If $\Delta >0$ and a perfect square then there are two real rational solutions.
If $\Delta >0$ and is not a perfect square then there are two real irrational solutions.
If $\Delta <0$ then there are two complex conjugate solutions that are unreal.
If $\Delta =0$ then there is one real solution equal to $\dfrac{-b}{2a}$ .
The equation is in the form of $a{{x}^{2}}+bx+c=0$
Now, by comparing coefficients we get,
$\begin{align}
  & a=3 \\
 & b=-1 \\
 & c=6 \\
\end{align}$
The solutions of the quadratic equation is given by the formula $\dfrac{-b\pm \sqrt{{{b}^{2}}-4ac}}{2a}$
We know that ${{b}^{2}}-4ac$ is the discriminant. First we have to calculate the discriminant.
$\Delta ={{b}^{2}}-4ac$
$\Rightarrow \Delta ={{\left( -1 \right)}^{2}}-4\left( 3 \right)\left( 6 \right)$
$\Rightarrow \Delta =1-72$
$\Rightarrow \Delta =-71$
We can clearly observe that $\Delta <0$.
Therefore, as $\Delta <0$ the given equation has no real solutions.

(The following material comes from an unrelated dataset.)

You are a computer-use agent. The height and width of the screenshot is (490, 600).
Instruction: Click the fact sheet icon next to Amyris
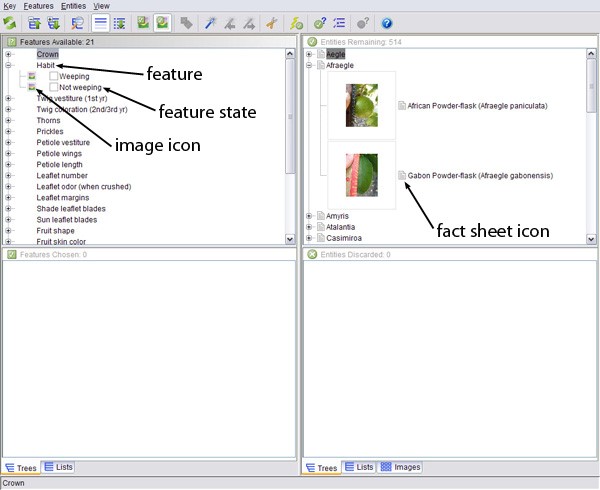coord(321,215)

So the base equation has no real solutions.

Note: While answering questions of this type we should carefully perform the calculations and be sure with the concept. The nature of the zeroes of any quadratic equation is given by the value of $\Delta ={{b}^{2}}-4ac$, the discriminant. If $\Delta >0$ and a perfect square then there are two real rational solutions. If $\Delta >0$ and is not a perfect square then there are two real irrational solutions. If $\Delta <0$ then there are two complex conjugate solutions that are unreal. If $\Delta =0$ then there is one real solution equal to $\dfrac{-b}{2a}$ .